Network Segmentation Best Practices

  • Protect the endpoint first—Malicious actors access the network through endpoints. Or, they gain access after compromising an endpoint and stealing credentials for network segments. It’s a wise practice, therefore, to start the network segmentation process at the endpoint.

 

  • Create privileged access workstations—The user should have a separate, segregated workstation to use in accessing privileged network segments. However, factoring in user experience, the separate machine should be on the same physical device. Advances in hypervisor technology make this possible today.

 

  • Segment the network, starting with simple steps—Network segmentation can get complicated pretty quickly. The best practice is to start small and move forward in defined increments.

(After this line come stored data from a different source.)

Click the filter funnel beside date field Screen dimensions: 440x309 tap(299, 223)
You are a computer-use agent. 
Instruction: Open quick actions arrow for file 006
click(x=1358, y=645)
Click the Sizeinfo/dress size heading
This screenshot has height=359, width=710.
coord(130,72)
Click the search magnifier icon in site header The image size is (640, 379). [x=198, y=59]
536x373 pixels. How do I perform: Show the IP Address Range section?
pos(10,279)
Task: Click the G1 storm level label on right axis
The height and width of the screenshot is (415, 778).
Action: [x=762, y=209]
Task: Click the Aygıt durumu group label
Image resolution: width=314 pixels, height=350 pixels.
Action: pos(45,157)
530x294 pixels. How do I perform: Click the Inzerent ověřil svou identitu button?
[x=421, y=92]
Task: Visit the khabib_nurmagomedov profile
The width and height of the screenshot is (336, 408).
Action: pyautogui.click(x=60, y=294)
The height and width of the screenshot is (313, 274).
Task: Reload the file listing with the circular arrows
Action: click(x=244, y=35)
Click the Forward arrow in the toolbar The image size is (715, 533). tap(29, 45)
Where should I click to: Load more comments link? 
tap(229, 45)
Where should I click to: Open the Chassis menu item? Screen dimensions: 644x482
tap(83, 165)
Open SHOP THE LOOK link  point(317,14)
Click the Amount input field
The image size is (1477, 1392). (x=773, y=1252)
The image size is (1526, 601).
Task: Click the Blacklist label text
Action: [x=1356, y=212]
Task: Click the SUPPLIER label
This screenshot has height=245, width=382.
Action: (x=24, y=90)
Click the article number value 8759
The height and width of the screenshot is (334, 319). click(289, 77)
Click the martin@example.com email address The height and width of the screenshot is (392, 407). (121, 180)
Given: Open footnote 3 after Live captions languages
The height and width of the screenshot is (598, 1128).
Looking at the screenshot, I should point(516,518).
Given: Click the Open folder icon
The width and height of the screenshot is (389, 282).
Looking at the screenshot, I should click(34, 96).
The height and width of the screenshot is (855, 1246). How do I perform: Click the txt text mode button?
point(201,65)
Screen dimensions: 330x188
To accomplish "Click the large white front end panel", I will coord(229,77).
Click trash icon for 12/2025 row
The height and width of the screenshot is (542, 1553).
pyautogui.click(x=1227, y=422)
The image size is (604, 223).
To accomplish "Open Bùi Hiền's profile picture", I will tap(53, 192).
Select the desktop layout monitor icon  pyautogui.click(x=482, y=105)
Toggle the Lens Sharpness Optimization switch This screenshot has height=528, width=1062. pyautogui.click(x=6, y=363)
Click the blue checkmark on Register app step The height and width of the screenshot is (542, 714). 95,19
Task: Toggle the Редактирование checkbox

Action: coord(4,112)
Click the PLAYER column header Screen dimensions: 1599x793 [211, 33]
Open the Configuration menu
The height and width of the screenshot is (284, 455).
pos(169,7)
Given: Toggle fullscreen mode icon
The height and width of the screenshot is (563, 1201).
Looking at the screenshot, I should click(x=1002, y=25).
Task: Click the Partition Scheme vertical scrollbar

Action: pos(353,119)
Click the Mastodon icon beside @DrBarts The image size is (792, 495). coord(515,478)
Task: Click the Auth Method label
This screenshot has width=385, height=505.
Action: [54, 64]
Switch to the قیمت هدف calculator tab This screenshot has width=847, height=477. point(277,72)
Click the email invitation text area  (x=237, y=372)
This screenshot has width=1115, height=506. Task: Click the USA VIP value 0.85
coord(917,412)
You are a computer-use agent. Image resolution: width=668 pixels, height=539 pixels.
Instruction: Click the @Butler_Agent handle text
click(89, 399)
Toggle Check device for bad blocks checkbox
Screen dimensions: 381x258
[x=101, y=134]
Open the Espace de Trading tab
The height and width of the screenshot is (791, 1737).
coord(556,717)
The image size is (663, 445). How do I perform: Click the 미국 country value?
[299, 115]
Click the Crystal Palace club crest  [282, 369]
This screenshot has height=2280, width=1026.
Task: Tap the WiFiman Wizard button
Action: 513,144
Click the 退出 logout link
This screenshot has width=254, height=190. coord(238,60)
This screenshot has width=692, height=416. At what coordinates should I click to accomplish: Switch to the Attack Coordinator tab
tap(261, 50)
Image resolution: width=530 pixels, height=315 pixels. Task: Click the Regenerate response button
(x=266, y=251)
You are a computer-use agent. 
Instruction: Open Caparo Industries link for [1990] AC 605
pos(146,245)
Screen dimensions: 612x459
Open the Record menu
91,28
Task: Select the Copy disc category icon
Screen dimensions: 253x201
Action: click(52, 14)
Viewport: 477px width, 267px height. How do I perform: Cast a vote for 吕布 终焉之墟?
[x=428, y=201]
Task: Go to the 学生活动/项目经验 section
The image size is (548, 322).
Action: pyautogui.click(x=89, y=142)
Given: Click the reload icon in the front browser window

For instance, first establish a privileged area in your organization with access only to a small set of privileged resources. Access to this area should be strictly controlled to privileged access workstations. Then additional measures can be added, such as separate authentication infrastructure, multiple authentication factors, and separate infrastructure for updating, managing and securing privileged resources.

 

  • Focus on user experience throughout the process—At each stage of devising and implementing network segmentation, a good practice is to think through the end user’s experience of the whole setup. If any step in the log in procedure is opaque, it’s wise to rethink it and make it clearer.

 

  • Pay attention to structural risks in the process—A segmented network will not be secure if hackers can gain access to the systems that administer it. For this reason, a recommended practice is to segregate the configuration management systems for privileged machines from those that deal with regular work computers. This way, it becomes harder for a hacker to provision himself or herself with a privileged machine and defeat the entire segmentation countermeasure in the process.

 

  • Establish and enforce policies for use of peripherals on privileged machines—The machine used for accessing privileged network segments has to be subject to strict policies regarding peripheral devices. For example, they should not auto-load the contents of USB sticks or accept USB drives at all. The challenge here is enforcing a no-USB policy on a virtualized privileged machine that shares hardware with a PC which does accept USB drives. Again, new privileged machine hypervisor tooling enables this sort of selective policy enforcement.

 

  • Manage organizational issues that may arise in the network segmentation process—Network segmentations also often involve segmenting people, teams and business processes. In some cases, the biggest problems in a segmentation project come from interpersonal and inter-departmental conflicts. For example, business unit A may run enterprise system A on network segment A, while business unit B runs system B on segment B. What happens when systems A and B must integrate to perform a business process? There will be negotiations and discussions over procedures, budgets and more.

 

Similarly, network segmentation can cause friction between separate areas of the IT department. The endpoint security team may want to “own” the network segmentation solutions that occupy the endpoint, while the network security team wants to control everything. These potential conflicts have to be thought through and worked out professionally and sensibly. Flexible endpoint security tools can help resolve the “who controls what” and “we both need access to the segment” debates that can arise.

Conclusion

Network segmentation best practices are evolving as the threat landscape grows more menacing and end users expect greater convenience. End user experience should serve as an overall guiding principle. From there, a focus on the endpoint makes the most sense. It is the gateway to the network, so it merits attention. A new generation of hypervisor tools now makes it possible to install multiple, wholly segmented virtual machines on the same piece of hardware. With this capability, users can securely access privileged network segments on the same machine they use for general work and even personal online activities.